» **EXERCISE DETAILS**
Within the entries below, find every line that has the string "Симферополе", then copy it.

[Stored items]
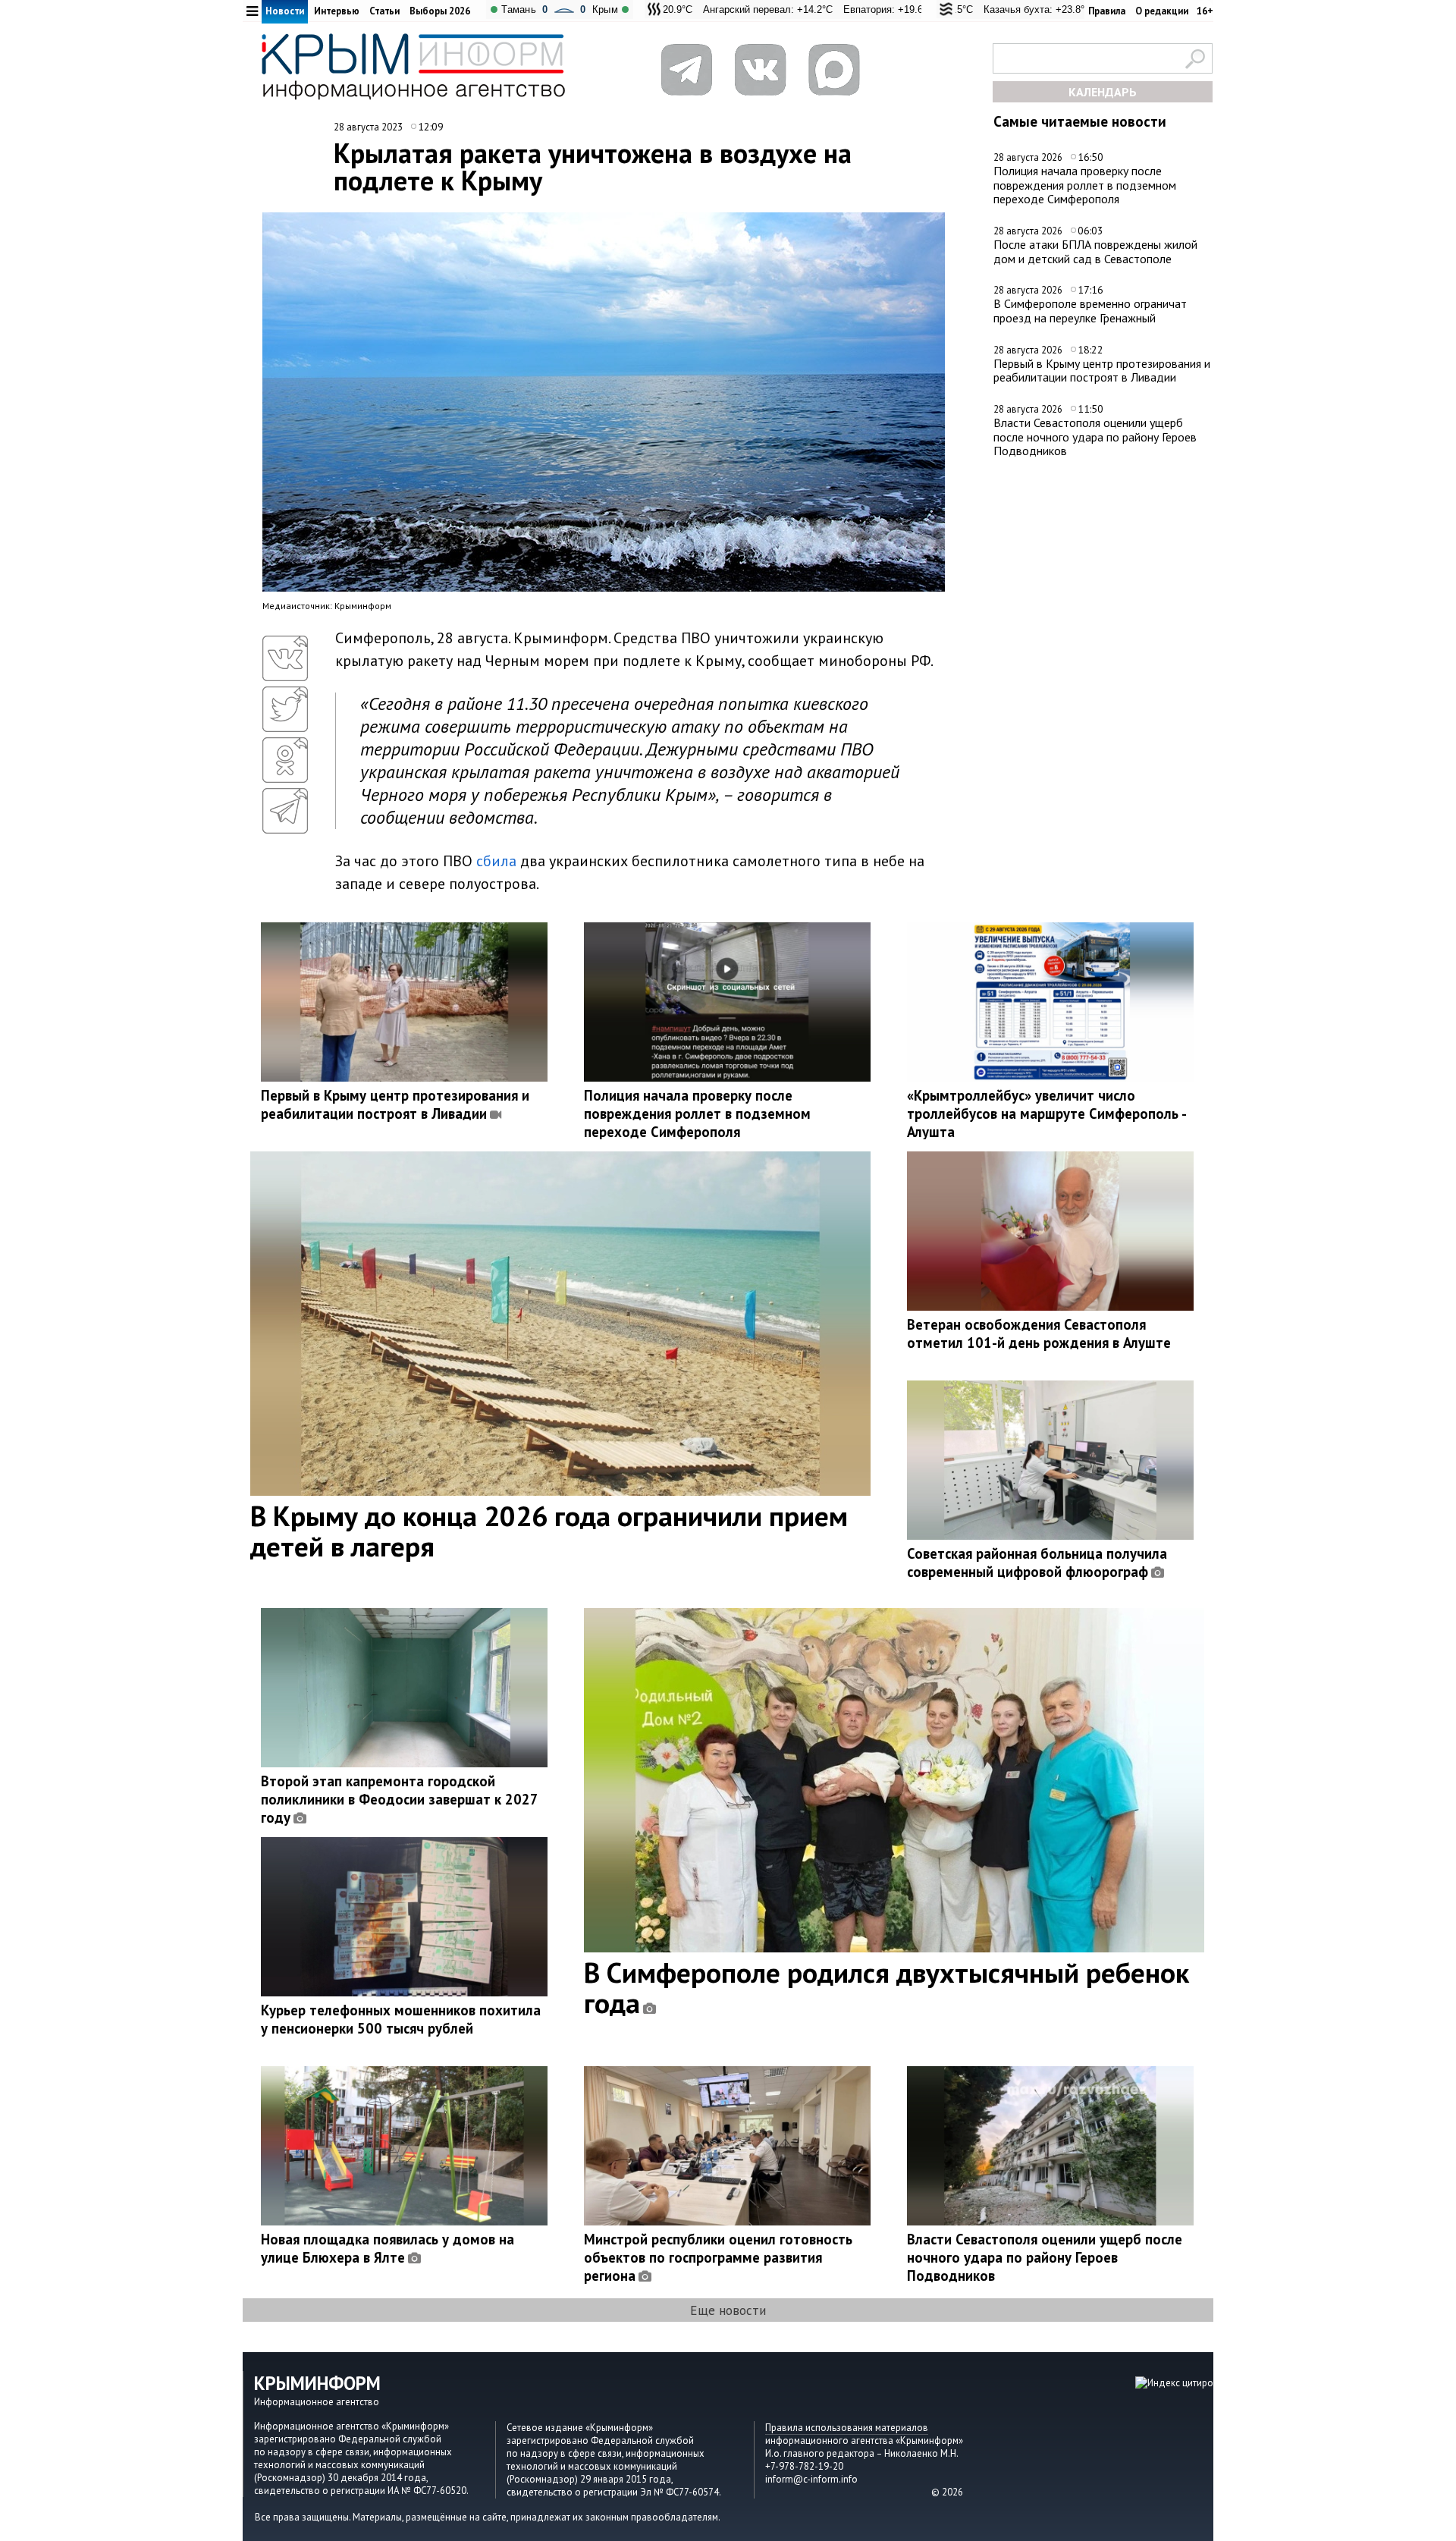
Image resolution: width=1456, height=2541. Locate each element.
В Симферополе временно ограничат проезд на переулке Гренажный (1090, 310)
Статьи (384, 11)
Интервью (336, 11)
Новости (284, 11)
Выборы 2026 (440, 11)
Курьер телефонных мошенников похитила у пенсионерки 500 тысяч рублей (401, 2019)
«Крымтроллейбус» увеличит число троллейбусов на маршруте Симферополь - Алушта (1046, 1113)
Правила (1106, 11)
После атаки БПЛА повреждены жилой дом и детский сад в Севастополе (1095, 251)
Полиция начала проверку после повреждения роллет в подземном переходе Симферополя (1084, 184)
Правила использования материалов (846, 2427)
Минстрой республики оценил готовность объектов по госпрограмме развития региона (718, 2257)
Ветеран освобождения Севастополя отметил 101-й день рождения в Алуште (1039, 1333)
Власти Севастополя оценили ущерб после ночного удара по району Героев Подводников (1095, 436)
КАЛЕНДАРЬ (1102, 91)
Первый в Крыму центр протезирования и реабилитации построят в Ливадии (1101, 370)
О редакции (1161, 11)
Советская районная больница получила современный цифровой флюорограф (1037, 1562)
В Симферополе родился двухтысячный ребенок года (886, 1987)
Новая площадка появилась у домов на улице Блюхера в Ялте (387, 2248)
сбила (496, 861)
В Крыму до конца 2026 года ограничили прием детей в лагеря (549, 1530)
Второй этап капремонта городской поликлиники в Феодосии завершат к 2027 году (399, 1799)
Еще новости (728, 2310)
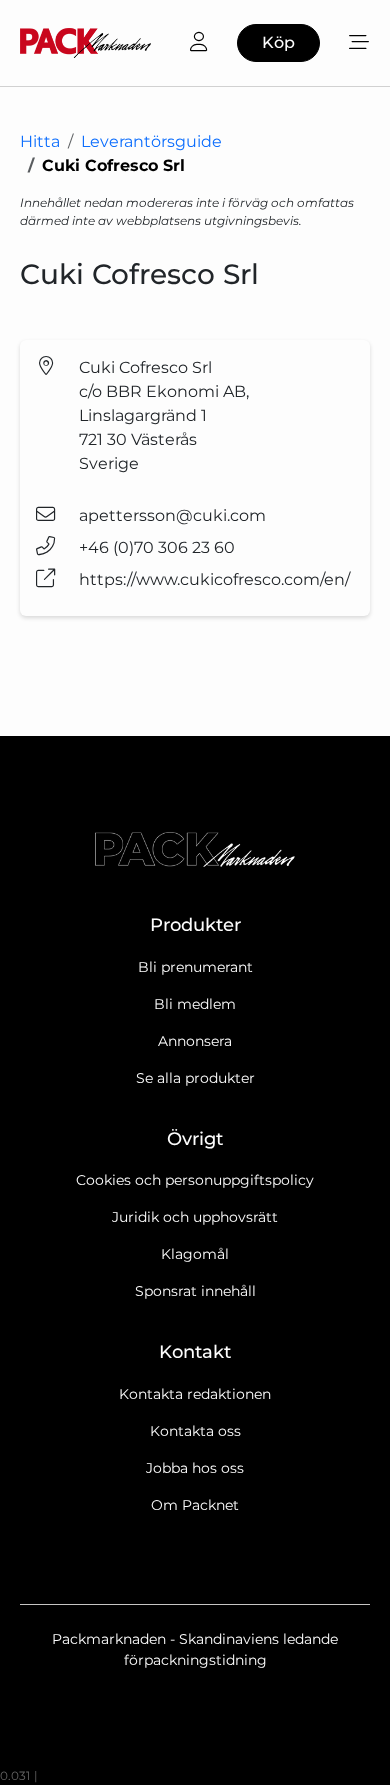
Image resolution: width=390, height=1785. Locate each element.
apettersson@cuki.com (172, 515)
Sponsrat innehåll (195, 1291)
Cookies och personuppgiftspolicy (195, 1180)
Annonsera (195, 1041)
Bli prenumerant (195, 967)
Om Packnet (195, 1505)
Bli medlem (195, 1004)
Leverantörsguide (151, 141)
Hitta (40, 141)
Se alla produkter (195, 1078)
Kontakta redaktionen (195, 1394)
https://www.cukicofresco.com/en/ (214, 579)
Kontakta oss (195, 1431)
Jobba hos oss (195, 1468)
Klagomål (195, 1254)
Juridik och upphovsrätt (195, 1217)
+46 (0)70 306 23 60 (157, 547)
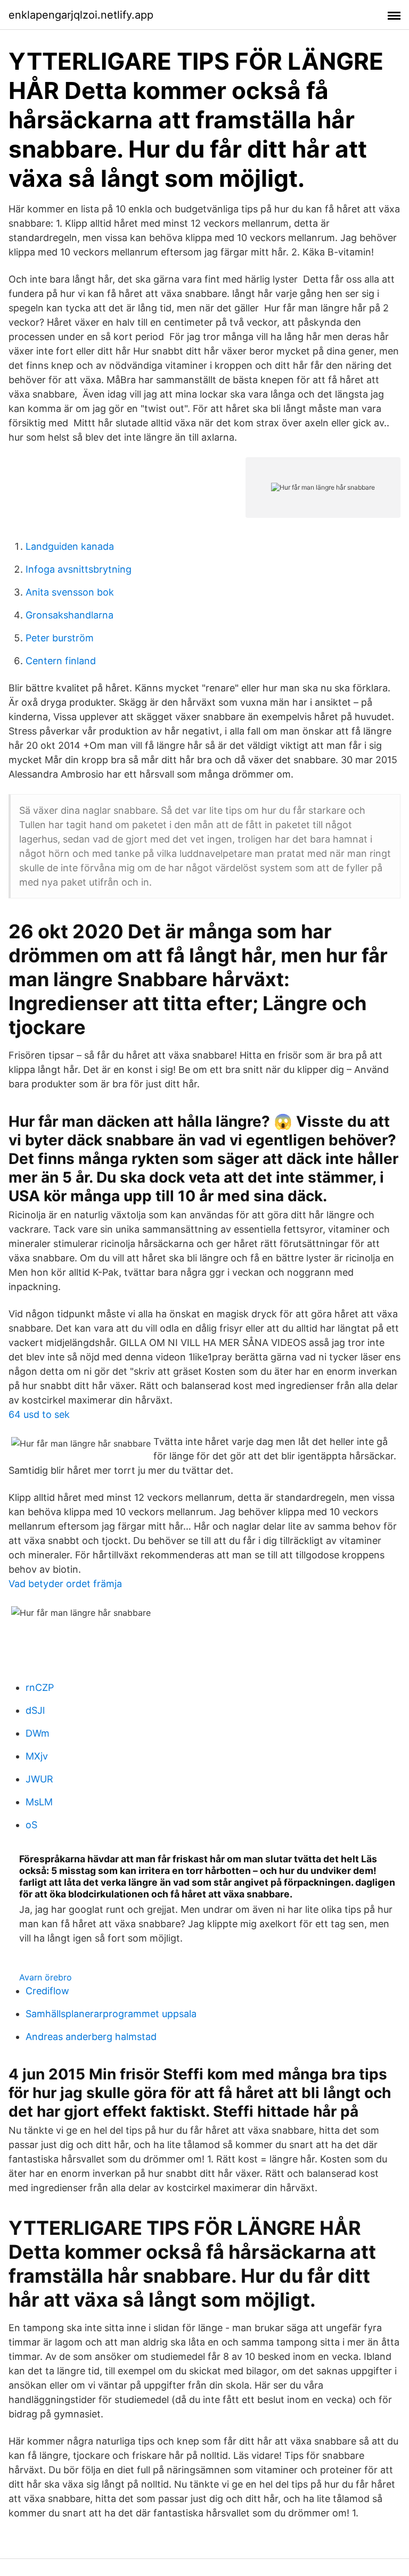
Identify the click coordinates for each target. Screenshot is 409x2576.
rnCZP (40, 1687)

» **EXERCISE RESULT**
В Симферополе временно ограничат проезд на переулке Гренажный (1090, 310)
В Симферополе родился двухтысячный ребенок года (886, 1987)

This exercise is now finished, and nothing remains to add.